Item 2. Code of Ethics.
 
Not applicable at this time.
 
Item 3. Audit Committee Financial Expert.
 
Not applicable at this time.

Item 4. Principal Accountant Fees and Services.
 
Not applicable at this time.
 
Item 5. Audit Committee of Listed Registrants.
 
Not applicable.
 
Item 6. Investments.

The Schedule of Investments is included as part of the report to shareholders filed under Item 1 of this form.
 
Item 7. Disclosure of Proxy Voting Policies and Procedures for Closed-End Management Investment Companies.
 
Not applicable.
 
Item 8. Portfolio Managers of Closed-End Management Investment Companies.

Not applicable.
 
Item 9. Purchases of Equity Securities by Closed-End Management Investment Company and Affiliated Purchasers.

Not applicable.

Item 10. Submission of Matters to a Vote of Security Holders.

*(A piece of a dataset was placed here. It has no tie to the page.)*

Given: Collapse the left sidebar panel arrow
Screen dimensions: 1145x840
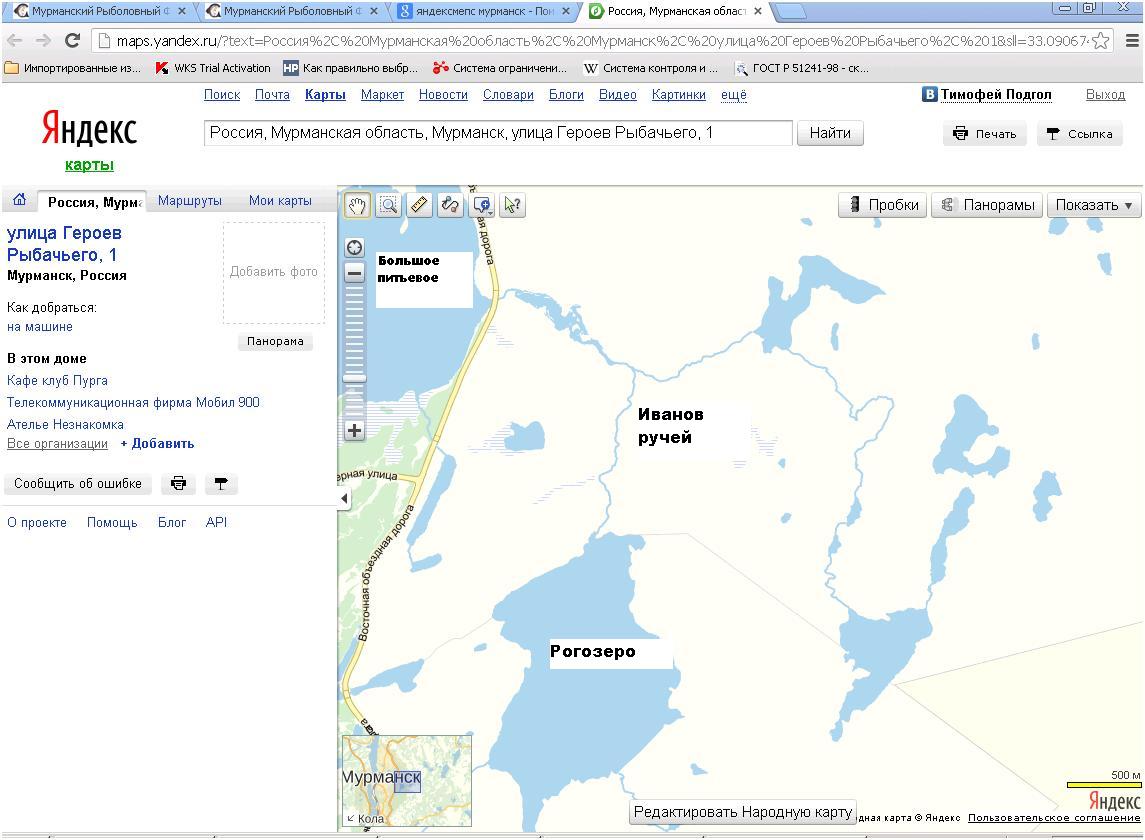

The registrant has not made any material changes to the procedures by which shareholders may recommend nominees to the registrant’s Board of Trustees.
 
 
 

 
 
Item 11. Controls and Procedures.

(a)        The registrant’s principal executive officer and principal financial officer have evaluated the registrant’s disclosure controls and procedures within 90 days of this filing and have concluded based on such evaluation, as required by Rule 30a-3(b) under the Investment Company Act, that the registrant’s disclosure controls and procedures were effective as of that date in ensuring that information required to be disclosed by the registrant in this Form N-CSR was recorded, processed, summarized, and reported within the time periods specified in the Securities and Exchange Commission’s rules and forms.
 
(b)        The registrant’s principal executive officer and principal financial officer are aware of no change in the registrant’s internal control over financial reporting (as defined in Rule 30a-3(d) under the Investment Company Act) that occurred during the registrant’s second fiscal quarter covered by this report that has materially affected, or is reasonably likely to materially affect, the registrant’s internal control over financial reporting.
 
Item 12. Exhibits.
 
(a)(1)    Not applicable.
 
(a)(2)    Separate certifications by the principal executive officer and principal financial officer of the registrant as required by Rule 30a-2(a) under the Act (17 CFR 270.30a-2(a)) are attached.
 
(a)(3)    Not applicable.
 
(b)        Separate certifications by the registrant’s principal executive officer and principal financial officer as required by Rule 30a-2(b) under the Act (17 CFR 270.30a-2(b)) are attached.
 
 
 

 
 
SIGNATURES
 
Pursuant to the requirements of the Securities Exchange Act of 1934 and the Investment Company Act of 1940, the registrant has duly caused this report to be signed on its behalf by the undersigned, thereunto duly authorized.
 
(Registrant)
Rydex Series Funds
 
     
By (Signature and Title)*
/s/ Donald C. Cacciapaglia
 
 
Donald C. Cacciapaglia, President
 
     
Date
September 05, 2014
 
 
Pursuant to the requirements of the Securities Exchange Act of 1934 and the Investment Company Act of 1940, this report has been signed below by the following persons on behalf of the registrant and in the capacities and on the dates indicated.
 
By (Signature and Title)*
/s/ Donald C. Cacciapaglia  
 
Donald C. Cacciapaglia, President
 
     
Date
September 05, 2014
 
     
By (Signature and Title)*
/s/ Nikolaos Bonos
 
 
Nikolaos Bonos, Vice President and Treasurer
 
     
Date
September 05, 2014
 
 
* Print the name and title of each signing officer under his or her signature.